I was dreading the very same moment I had been
counting down to ever since you booked your flight. For the first time, the future, the not
knowing what was going to happen, terrified me; and I had never been so scared.
The fear, the guilt, the sadness had been eating my insides in the previous
days and I was reaching that stage where I could almost ignore it; almost.
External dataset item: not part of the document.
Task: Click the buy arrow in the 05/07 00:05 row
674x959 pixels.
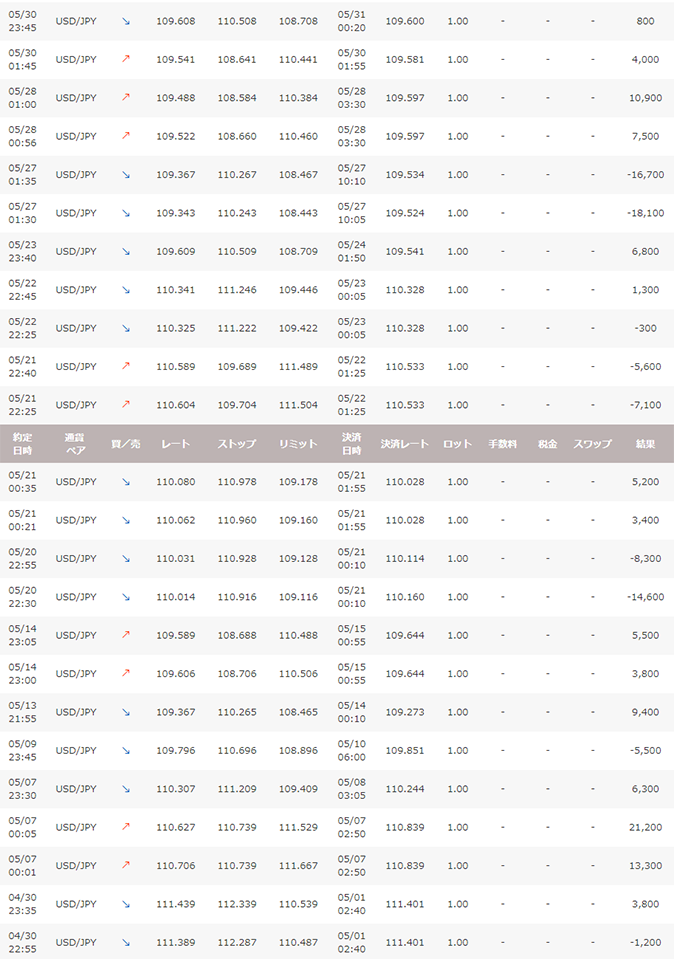Action: (x=126, y=827)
But that day, during the entire trip to the
airport, that’s when they stroke the most. My hands were shaking, my lungs felt
constricted, and those fears were viciously eating whatever I still had left of
a heart. Then, when the bus arrived to the destination and the doors opened for
me to exit, I knew, I knew it at that very moment that if you didn’t find it in
yourself to forgive me I’d drown; and this time, I wouldn’t be strong enough to
fight the waves.
So I waited. I waited for your flight to land
and for you to come out. I waited for my future, to know if I still had one
with you.
When you showed up at last, the first thing you
did was hold me in your arms and your warmth, the one I had been needing for so
long, allowed me to put aside all my fears and just relish in the fact that you
were there, finally. While I was in your arms there was no more fighting, no
more arguing, no more struggling to go through another day alone, I felt safe. I was home.
~Andie Maars
Hello dear readers
More deep thoughts, not so happy feelings and happy endings.
Although I'm already in peace with myself and everything turned out the way I wanted (but not deserved), I had to take this words out of my mind. Hope you liked it.
Although I'm already in peace with myself and everything turned out the way I wanted (but not deserved), I had to take this words out of my mind. Hope you liked it.